CULINÁRIA BRASILEIRA
Semira Adler Vainsencher
semiraadler@gmail.com
Pesquisadora da
Fundação Joaquim Nabuco
Cada povo possui um tipo de culinária, um modo peculiar de
preparar seus alimentos. Do ponto de vista da cultura folclórica
percebe-se que, através de diferentes formas, misturas,
temperaturas, odores e cores, os povos vão transformando os
alimentos em uma atração. Comer é conhecer, diz um antigo
ditado. Desse modo, todas as culinárias do mundo representam
formas de conhecimento. São sinais culturais transmitidos por
meio do paladar, da visão, do olfato. São gostos, sensações,
texturas, ou toques, que aguçam os desejos.

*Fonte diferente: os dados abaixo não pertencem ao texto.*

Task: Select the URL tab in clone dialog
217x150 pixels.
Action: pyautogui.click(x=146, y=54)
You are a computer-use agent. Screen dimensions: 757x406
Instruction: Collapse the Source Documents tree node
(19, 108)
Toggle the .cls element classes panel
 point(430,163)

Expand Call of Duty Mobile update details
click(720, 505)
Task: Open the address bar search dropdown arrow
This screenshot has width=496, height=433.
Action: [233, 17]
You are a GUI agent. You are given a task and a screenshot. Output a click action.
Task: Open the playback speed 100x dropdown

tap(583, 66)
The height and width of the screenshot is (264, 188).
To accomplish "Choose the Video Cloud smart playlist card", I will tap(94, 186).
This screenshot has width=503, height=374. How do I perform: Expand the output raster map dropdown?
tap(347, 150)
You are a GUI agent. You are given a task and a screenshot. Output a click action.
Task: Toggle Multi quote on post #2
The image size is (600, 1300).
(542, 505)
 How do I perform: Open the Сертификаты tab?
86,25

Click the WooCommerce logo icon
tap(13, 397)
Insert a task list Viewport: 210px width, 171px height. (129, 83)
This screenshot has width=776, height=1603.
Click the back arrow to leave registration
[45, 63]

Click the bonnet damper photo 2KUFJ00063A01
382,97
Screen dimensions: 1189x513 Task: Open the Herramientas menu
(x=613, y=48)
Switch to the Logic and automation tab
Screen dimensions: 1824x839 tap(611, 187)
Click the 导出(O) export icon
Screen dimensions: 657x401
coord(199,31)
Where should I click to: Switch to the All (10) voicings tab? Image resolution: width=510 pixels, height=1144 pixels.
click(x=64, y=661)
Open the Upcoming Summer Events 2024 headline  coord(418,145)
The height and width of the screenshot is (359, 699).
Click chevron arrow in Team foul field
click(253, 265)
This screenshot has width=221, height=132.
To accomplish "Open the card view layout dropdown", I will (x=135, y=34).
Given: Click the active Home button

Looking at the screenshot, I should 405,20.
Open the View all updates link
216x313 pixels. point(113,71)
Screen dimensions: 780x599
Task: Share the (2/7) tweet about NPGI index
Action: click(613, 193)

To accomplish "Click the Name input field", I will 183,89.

O Brasil possui uma culinária original e expressiva. Ao longo de
500 anos, o brasileiro assimilou e transformou a cozinha
européia, principalmente a portuguesa, as especiarias que o
colonizador trouxe do Oriente (China e Índia), adicionando-lhe
ingredientes das culinárias africana e indígena (a dos índios da
Amazônia e do Pantanal Mato-Grossense). Essa última, uma festa
permanente de peixes moqueados, de caças e de frutas da estação,
já estava presente quando o País foi descoberto. Tudo isso, sem
jamais agredir ou colocar em risco a estabilidade do meio
ambiente. Foram as trocas alimentares, portanto, a união de
distintos caminhos e experiências de vida, de etnias e de
culturas, a miscigenação de gostos, formas e aromas, que geraram
uma nova e rica culinária: a brasileira.
Essa culinária assimilou, dos índios, a farinha de mandioca, os
alimentos cozidos ou assados em folhas de bananeira, as comidas
feitas com milho, a paçoca (peixe ou carne pilados e misturados
com farinha). Herdou-se dos indígenas, ainda, a moderação no uso
do sal e dos condimentos, a cozinha com forno e fogão, a
utilização de utensílios de cerâmica, as virtudes do consumo de
alimentos frescos, e as comidas temperadas pelas mãos das índias
nativas. Sem isso, a cozinha nacional seria hoje muito pobre.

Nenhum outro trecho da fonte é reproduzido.